Thanks for the feedback.

Are any of you NTers? How do you think raw fish fits in with NT?


----------



## KathinJapan (Mar 25, 2003)

I live in Japan. Not all fish can be eaten raw, salmon should not be eaten raw unless it has been frozen first. as other pp mentioned there are different grades of fish. You need really fresh fish to eat it raw. Slicing it thinly and uniformly is a bit of an art form here.
Gotta agree it is yummy.
Kathryn


----------



## wednesday (Apr 26, 2004)

Quote:


Originally Posted by *animus_silvae* 
Is it as good as restaurant bought sashimi? Eating fish raw just feels very *right* to me and I want to learn how to do it safely without needing to go to a restaurant.

I thought the main hazard with eating raw fish was the risk of ingesting parasites. I could be wrong...but my assumption was that the parasites will be there whether the fish is 2 hours old or 48 hours old, kwim? It seems like if the fish was kept properly chilled there shouldn't be bacterial issues.

But what do I know, I'm fairly reckless with regard to what I'll ingest. (Cookie fell on the ground? No problem!)


----------



## Ellp (Nov 18, 2004)

From what I understand, its parasitic worms that people should be worried about in raw fish. As a pp said, they flash freeze the fish in part to preserve it and also to kill off the parasites.

They did a segment on raw fish and sashimi on a show on the Food network a while ago. I can't for the life of me remember what show it was though.


----------



## HerthElde (Sep 18, 2003)

Quote:


Originally Posted by *animus_silvae* 
Thanks for the feedback.

Are any of you NTers? How do you think raw fish fits in with NT?

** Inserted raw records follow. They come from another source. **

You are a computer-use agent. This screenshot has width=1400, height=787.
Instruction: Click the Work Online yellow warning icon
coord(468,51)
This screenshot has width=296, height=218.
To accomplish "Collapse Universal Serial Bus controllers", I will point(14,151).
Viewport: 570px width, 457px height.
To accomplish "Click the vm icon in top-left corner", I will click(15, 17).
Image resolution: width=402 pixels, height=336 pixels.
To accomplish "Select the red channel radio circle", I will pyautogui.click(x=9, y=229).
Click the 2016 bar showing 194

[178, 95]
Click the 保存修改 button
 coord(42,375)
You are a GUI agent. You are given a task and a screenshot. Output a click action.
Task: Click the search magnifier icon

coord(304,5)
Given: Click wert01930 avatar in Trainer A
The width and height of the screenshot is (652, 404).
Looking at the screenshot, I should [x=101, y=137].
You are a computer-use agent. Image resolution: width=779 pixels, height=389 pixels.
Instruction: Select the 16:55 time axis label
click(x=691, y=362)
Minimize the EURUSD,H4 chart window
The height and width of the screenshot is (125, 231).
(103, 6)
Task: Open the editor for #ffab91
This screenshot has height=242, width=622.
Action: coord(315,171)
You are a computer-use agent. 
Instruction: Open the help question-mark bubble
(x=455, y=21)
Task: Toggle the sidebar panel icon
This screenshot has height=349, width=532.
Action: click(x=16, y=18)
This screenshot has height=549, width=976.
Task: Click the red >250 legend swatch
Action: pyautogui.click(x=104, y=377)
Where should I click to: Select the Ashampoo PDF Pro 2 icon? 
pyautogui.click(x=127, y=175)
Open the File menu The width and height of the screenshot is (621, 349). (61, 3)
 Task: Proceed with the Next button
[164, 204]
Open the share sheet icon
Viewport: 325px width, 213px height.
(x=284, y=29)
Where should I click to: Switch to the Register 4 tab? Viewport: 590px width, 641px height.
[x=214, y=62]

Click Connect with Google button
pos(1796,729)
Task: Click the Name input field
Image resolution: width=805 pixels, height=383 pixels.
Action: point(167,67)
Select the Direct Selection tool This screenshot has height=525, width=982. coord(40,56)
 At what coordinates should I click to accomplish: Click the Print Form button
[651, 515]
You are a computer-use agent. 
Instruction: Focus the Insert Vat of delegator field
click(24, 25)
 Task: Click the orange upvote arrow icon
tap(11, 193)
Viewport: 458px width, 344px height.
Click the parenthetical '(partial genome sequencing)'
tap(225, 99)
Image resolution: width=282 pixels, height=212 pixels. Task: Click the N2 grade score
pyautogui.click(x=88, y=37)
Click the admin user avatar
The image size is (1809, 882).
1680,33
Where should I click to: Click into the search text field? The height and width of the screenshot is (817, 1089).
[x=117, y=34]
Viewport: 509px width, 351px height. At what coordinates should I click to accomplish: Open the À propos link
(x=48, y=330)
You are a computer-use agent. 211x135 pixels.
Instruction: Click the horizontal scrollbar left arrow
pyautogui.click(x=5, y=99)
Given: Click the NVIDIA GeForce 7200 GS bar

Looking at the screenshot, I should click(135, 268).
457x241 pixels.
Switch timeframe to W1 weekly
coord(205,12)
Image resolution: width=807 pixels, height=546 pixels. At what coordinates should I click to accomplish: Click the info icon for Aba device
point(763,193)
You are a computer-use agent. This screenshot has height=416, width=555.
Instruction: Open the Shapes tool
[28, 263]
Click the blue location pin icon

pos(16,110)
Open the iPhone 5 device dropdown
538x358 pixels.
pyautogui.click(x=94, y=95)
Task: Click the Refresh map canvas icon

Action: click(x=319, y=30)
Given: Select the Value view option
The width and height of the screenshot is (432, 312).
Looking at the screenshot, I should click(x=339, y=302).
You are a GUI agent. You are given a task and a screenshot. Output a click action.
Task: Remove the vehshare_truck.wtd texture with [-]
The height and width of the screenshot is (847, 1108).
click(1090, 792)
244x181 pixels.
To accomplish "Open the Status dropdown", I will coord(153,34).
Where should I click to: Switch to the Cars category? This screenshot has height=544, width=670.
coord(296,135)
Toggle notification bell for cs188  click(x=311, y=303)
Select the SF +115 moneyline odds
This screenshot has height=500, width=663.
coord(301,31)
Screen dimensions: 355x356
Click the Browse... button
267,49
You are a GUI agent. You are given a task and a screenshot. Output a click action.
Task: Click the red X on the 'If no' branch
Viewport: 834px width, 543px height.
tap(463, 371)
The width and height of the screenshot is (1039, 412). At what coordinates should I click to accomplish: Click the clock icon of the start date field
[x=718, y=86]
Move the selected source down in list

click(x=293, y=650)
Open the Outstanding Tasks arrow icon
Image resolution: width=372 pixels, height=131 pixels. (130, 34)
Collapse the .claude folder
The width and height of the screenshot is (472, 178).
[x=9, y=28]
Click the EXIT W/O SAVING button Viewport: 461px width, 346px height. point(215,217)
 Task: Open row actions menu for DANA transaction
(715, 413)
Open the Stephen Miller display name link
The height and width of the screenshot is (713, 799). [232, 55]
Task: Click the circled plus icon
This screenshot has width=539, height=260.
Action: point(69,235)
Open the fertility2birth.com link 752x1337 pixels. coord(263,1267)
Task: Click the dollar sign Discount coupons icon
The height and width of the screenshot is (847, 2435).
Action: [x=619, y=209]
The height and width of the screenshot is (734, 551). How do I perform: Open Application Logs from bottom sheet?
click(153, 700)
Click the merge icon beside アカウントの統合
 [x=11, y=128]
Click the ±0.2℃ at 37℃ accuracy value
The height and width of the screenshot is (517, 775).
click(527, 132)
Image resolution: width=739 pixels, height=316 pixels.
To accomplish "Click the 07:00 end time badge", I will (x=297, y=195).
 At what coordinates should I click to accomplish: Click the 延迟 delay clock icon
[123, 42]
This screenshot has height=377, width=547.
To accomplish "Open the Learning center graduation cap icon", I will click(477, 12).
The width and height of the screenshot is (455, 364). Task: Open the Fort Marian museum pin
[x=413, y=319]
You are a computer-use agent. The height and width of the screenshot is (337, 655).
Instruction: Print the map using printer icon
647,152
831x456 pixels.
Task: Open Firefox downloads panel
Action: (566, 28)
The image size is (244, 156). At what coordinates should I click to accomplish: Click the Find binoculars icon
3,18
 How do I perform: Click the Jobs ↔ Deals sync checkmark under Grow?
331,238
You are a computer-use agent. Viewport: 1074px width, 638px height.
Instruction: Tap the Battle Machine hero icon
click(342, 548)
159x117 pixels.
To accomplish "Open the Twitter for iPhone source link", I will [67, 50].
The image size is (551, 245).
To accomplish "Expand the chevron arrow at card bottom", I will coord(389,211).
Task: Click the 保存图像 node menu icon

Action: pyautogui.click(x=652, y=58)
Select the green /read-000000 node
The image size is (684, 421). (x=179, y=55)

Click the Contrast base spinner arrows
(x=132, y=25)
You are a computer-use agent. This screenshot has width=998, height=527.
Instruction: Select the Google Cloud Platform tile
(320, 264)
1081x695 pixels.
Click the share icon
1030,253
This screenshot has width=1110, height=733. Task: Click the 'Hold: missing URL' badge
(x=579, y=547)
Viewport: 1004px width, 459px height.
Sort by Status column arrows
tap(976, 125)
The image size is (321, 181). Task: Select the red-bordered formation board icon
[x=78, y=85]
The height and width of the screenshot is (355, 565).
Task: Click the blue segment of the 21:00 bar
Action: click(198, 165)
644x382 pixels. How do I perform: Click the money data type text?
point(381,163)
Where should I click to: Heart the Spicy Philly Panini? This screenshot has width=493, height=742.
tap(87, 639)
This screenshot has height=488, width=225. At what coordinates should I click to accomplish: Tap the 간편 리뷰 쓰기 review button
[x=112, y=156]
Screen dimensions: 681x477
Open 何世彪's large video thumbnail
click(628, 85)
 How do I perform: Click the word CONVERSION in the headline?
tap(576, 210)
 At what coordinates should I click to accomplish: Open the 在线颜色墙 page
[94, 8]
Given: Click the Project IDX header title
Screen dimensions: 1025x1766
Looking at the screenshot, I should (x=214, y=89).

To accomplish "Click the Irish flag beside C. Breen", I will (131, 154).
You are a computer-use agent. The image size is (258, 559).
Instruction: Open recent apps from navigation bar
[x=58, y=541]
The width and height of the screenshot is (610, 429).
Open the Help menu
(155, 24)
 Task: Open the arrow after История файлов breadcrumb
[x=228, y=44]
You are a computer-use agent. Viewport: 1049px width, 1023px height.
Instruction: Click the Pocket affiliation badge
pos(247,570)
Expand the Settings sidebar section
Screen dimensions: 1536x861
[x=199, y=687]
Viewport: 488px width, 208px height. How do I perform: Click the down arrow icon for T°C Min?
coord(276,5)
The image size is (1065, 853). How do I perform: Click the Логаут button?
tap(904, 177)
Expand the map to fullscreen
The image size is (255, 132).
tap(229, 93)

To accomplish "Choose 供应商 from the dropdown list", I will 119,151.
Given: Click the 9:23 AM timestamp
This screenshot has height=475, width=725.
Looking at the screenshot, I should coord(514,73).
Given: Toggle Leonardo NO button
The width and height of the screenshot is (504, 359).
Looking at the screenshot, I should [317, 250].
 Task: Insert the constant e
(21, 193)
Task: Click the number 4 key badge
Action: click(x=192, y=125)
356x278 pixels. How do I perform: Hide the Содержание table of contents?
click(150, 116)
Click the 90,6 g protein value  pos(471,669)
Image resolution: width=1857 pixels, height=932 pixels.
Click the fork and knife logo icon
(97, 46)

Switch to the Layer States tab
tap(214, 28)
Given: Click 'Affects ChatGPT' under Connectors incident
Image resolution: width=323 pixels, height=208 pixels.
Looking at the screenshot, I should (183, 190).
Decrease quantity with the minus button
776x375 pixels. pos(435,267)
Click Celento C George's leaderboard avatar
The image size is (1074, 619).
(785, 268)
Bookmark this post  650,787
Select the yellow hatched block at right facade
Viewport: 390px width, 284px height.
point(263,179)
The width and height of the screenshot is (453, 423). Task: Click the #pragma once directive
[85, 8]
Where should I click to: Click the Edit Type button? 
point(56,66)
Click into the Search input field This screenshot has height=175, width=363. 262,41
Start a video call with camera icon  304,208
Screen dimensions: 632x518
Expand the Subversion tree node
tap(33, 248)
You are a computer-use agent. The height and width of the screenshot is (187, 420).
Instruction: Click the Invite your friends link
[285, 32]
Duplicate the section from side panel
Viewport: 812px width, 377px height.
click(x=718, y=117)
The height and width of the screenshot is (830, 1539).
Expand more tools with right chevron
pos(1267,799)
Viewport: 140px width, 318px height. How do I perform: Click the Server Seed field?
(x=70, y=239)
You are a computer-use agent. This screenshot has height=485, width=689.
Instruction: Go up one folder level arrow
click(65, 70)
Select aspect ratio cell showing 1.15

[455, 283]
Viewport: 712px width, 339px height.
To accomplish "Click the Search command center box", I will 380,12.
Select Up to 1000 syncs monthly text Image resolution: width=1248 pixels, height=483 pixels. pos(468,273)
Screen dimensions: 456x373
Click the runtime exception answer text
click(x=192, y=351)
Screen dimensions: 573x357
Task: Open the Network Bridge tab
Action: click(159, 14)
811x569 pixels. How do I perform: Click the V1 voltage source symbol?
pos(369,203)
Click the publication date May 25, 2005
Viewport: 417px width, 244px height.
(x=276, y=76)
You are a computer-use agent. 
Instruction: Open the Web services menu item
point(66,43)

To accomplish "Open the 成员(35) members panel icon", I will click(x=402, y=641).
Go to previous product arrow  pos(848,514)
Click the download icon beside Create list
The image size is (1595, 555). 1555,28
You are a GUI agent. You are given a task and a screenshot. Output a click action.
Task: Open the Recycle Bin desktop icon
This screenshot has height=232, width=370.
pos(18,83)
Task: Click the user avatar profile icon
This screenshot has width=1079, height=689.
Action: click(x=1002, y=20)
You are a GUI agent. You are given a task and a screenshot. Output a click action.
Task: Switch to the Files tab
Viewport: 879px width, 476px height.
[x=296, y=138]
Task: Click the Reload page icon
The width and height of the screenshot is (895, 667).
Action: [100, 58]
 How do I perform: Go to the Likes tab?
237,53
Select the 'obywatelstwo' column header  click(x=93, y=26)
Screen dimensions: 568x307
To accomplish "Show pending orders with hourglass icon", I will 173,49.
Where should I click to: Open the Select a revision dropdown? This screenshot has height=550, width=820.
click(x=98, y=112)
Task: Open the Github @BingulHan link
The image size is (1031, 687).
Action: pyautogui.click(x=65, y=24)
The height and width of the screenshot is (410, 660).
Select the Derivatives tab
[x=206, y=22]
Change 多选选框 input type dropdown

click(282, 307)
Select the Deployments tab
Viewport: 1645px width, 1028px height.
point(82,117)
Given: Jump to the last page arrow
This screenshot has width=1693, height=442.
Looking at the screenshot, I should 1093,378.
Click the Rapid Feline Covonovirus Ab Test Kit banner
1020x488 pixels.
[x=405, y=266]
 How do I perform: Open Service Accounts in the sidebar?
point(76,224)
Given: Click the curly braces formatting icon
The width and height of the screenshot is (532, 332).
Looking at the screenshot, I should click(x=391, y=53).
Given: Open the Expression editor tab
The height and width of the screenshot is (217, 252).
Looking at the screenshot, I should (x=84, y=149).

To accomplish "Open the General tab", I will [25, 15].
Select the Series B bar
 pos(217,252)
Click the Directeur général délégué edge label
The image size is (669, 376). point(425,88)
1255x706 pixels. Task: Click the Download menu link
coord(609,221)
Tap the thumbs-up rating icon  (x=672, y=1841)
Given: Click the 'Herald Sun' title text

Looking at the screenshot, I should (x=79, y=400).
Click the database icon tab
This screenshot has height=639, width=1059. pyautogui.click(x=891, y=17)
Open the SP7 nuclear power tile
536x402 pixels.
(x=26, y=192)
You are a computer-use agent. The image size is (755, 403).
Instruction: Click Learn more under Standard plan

Perfectly. There's a recipe in NT for a lactofermented fish as well. Dd likes to eat raw fish with me (dh caught) while we prepare it to cook.


----------



## runes (Aug 5, 2004)

i buy sushi grade fish from the japanese market. it's quite a bit less expensive than the sushi grade fish at upscale specialty markets and it's wonderful. i grew up eating sashimi quite often, my mother is japanese and she would get it our local japanese market back in the day.

i do agree that raw fish is infinitely tastier than cooked.


----------



## PrairieBohemian (Aug 31, 2004)

Quote:


Originally Posted by *kidspiration* 
i
i do agree that raw fish is infinitely tastier than cooked.









Yeh, its strange since I grew up HATING fish (unless it was beer-battered and then I only ate it for the batter).

Almost 30 years later I re-discover it an my favourite food!


----------